#### Your instructions:
Look below for the line with "Viewport: 265px width, 1568px", then repeat it and all lines after it, exactly, minus any pictures.

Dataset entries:
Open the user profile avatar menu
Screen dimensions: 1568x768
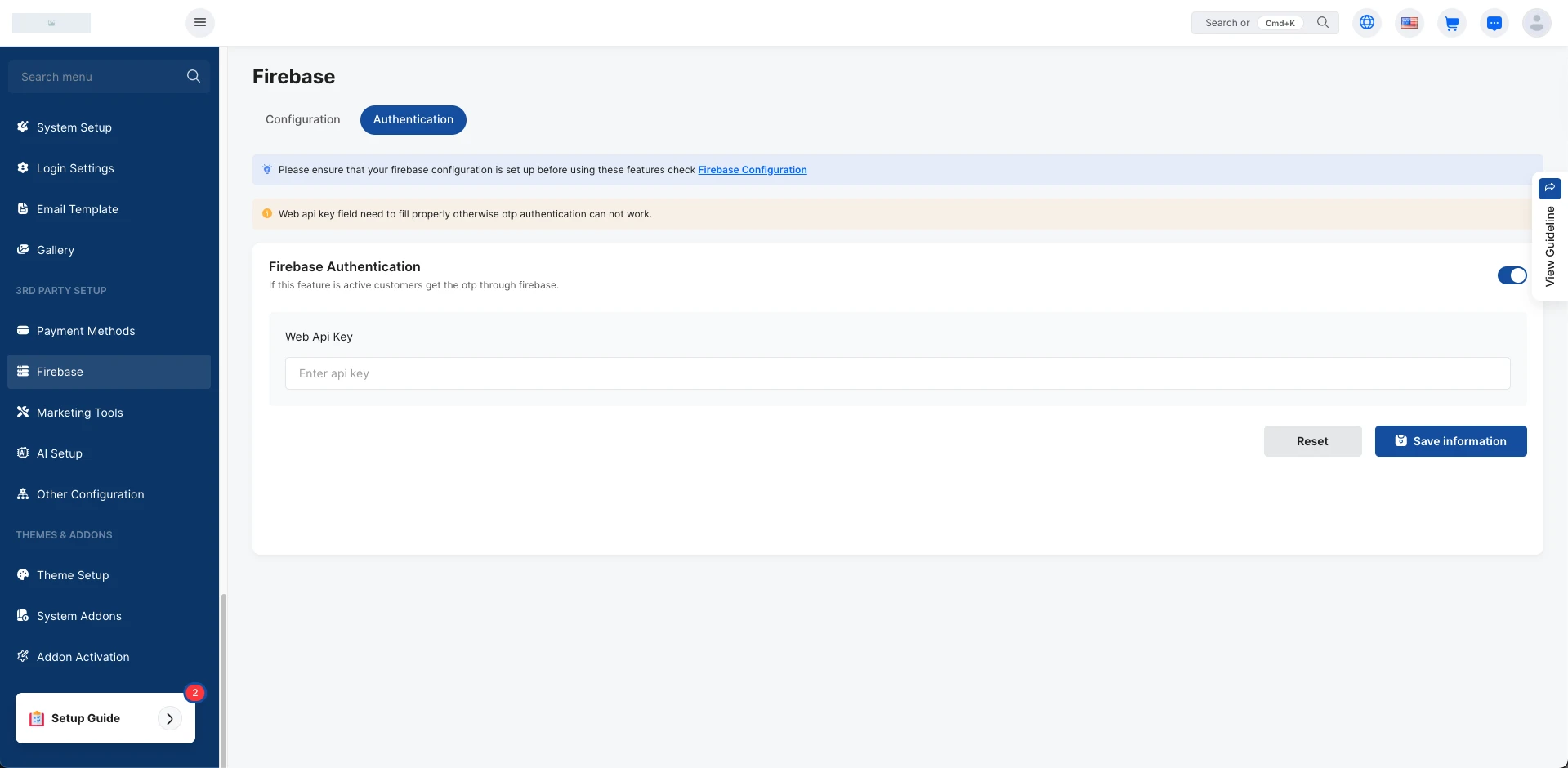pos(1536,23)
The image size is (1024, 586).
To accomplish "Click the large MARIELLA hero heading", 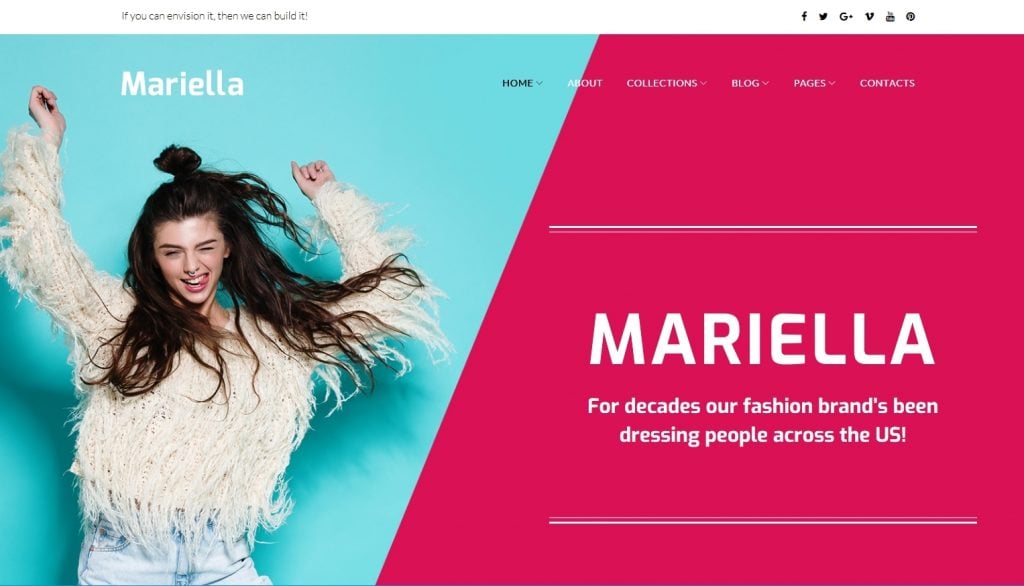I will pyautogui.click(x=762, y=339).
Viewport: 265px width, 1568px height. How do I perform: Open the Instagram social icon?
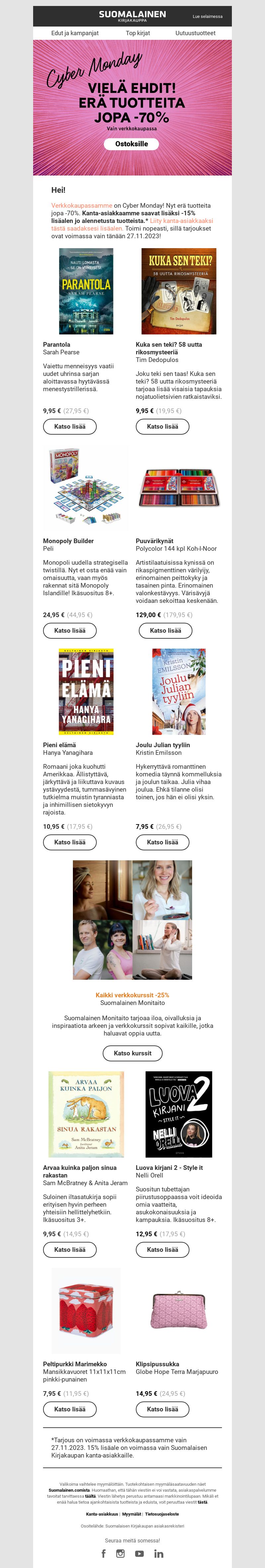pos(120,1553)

#### Response to the exercise:
Viewport: 265px width, 1568px height. How do I perform: Open the Instagram social icon?
pos(120,1553)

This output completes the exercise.